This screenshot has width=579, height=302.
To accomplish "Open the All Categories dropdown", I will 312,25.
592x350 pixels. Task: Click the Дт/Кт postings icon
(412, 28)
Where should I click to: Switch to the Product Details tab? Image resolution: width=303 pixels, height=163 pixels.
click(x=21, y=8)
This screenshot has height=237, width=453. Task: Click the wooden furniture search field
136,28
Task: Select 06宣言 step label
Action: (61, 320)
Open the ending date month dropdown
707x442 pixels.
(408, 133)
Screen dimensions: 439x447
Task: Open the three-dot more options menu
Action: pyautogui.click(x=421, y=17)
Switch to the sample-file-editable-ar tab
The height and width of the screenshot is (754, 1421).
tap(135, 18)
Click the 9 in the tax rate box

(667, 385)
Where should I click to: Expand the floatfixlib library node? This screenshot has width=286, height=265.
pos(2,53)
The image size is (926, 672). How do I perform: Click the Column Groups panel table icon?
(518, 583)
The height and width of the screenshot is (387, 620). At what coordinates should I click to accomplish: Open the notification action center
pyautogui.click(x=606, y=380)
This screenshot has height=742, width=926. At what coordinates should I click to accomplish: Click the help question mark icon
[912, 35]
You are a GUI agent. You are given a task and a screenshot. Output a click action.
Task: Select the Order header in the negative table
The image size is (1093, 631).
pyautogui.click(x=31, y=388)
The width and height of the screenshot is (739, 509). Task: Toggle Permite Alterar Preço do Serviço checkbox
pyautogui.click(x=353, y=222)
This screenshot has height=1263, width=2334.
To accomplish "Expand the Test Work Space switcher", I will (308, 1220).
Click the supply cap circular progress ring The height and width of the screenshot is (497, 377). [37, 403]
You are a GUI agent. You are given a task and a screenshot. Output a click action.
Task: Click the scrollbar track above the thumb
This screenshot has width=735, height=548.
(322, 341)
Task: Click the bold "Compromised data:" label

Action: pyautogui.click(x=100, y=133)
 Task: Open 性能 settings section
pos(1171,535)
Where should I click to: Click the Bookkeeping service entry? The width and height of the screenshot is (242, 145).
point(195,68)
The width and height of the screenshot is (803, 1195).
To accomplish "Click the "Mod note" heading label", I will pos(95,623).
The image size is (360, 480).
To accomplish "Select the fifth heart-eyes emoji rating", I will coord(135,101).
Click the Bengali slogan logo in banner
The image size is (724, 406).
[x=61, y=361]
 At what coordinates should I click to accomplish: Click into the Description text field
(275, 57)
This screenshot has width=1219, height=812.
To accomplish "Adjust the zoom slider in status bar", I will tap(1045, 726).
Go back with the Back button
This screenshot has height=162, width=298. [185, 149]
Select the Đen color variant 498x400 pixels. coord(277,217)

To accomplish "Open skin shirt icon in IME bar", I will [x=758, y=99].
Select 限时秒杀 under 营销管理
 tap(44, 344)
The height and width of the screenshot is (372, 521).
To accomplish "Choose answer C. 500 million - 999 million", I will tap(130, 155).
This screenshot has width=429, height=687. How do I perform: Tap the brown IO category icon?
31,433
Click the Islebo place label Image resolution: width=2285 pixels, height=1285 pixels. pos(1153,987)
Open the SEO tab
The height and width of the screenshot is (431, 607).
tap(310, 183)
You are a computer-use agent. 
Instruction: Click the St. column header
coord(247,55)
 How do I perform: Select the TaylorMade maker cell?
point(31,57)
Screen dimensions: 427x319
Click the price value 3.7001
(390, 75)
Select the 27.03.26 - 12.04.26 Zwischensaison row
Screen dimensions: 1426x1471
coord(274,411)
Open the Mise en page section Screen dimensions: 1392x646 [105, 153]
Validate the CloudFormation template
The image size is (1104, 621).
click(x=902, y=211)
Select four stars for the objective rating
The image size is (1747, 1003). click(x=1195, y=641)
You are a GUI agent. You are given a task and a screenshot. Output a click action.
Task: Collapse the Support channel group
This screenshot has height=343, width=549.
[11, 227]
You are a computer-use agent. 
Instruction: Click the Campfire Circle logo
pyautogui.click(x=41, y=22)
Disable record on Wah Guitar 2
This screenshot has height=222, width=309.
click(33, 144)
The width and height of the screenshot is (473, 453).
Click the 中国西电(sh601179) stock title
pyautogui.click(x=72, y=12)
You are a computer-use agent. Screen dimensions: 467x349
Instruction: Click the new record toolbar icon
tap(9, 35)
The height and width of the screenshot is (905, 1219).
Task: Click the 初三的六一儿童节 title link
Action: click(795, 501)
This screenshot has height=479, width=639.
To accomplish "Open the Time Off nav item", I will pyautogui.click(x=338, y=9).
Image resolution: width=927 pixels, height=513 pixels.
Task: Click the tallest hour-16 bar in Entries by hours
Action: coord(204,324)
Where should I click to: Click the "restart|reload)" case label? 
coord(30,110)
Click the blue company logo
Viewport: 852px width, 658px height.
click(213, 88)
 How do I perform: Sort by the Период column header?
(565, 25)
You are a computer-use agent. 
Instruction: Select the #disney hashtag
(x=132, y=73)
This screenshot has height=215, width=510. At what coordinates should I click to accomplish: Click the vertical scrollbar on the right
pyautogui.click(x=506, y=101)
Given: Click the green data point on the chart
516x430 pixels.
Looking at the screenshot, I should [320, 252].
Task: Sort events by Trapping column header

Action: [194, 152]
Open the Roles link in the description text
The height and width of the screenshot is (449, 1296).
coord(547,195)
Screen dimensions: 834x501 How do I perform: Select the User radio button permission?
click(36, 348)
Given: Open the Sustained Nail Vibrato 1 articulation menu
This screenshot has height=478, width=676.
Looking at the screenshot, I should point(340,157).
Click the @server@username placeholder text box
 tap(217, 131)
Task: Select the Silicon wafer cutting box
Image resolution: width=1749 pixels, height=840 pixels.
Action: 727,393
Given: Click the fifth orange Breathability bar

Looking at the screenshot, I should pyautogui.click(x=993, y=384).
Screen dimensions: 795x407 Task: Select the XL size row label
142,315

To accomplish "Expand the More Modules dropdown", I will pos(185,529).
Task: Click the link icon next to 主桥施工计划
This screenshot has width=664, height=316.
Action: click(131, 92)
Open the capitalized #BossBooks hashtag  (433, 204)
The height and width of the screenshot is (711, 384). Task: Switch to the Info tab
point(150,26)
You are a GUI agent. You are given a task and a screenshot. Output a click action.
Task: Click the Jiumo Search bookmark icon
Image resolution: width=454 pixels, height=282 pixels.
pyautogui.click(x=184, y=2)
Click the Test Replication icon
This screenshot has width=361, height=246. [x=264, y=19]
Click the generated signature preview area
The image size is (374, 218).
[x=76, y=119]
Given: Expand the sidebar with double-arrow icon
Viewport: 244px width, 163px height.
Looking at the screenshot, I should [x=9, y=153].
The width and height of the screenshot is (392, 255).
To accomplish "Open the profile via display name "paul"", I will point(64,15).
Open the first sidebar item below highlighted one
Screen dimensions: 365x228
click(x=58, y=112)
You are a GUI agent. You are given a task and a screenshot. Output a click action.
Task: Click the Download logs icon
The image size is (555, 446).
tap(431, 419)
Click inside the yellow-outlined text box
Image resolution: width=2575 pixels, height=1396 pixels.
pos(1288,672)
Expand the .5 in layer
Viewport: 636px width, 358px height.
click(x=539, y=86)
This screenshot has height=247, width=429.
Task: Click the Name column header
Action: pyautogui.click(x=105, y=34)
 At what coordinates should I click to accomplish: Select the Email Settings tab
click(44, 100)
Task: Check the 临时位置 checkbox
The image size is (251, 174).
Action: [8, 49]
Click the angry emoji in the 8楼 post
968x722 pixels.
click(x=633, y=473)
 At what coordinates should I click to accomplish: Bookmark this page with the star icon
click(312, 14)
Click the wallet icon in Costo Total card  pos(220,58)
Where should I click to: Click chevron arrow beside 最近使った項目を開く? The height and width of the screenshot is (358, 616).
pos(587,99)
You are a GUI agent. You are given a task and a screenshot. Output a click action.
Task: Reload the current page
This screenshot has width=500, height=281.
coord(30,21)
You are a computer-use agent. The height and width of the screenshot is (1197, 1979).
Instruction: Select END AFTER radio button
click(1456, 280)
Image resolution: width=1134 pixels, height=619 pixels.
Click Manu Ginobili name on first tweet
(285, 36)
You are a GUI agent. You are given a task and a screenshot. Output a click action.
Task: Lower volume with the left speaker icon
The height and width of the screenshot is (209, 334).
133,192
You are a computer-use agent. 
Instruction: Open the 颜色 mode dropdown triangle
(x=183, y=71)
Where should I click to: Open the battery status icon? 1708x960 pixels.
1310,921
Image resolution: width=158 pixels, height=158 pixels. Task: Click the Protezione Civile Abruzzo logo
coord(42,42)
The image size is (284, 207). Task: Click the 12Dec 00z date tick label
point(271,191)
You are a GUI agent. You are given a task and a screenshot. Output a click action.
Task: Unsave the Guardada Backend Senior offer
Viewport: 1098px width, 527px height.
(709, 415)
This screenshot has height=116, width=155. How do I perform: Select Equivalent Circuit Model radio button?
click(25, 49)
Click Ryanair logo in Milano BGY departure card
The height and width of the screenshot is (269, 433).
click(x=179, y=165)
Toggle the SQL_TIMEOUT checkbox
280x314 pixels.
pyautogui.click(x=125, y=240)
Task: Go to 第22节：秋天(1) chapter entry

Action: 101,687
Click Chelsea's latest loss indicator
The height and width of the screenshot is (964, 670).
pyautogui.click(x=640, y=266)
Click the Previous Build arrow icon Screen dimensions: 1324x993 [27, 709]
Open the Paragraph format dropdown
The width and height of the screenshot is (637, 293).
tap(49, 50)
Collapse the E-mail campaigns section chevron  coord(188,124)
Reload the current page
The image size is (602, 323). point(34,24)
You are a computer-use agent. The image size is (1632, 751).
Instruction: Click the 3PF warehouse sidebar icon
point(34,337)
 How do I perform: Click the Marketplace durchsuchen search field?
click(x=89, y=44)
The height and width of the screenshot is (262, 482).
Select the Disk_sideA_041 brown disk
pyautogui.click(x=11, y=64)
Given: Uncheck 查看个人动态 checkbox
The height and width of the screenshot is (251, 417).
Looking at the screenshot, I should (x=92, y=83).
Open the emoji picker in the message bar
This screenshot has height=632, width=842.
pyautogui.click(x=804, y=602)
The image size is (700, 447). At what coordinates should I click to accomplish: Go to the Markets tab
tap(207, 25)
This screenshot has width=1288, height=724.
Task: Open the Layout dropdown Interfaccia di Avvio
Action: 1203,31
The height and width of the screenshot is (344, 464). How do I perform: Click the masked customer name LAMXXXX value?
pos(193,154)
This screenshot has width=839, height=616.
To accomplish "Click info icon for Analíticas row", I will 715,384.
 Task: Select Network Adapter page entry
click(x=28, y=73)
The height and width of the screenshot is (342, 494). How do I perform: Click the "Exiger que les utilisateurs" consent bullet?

**EXERCISE PROMPT**
Pick out each line of the records above that contains the word "Toggle", and copy those lines in full.

**TASK ANSWER**
The width and height of the screenshot is (739, 509). Task: Toggle Permite Alterar Preço do Serviço checkbox
Toggle the SQL_TIMEOUT checkbox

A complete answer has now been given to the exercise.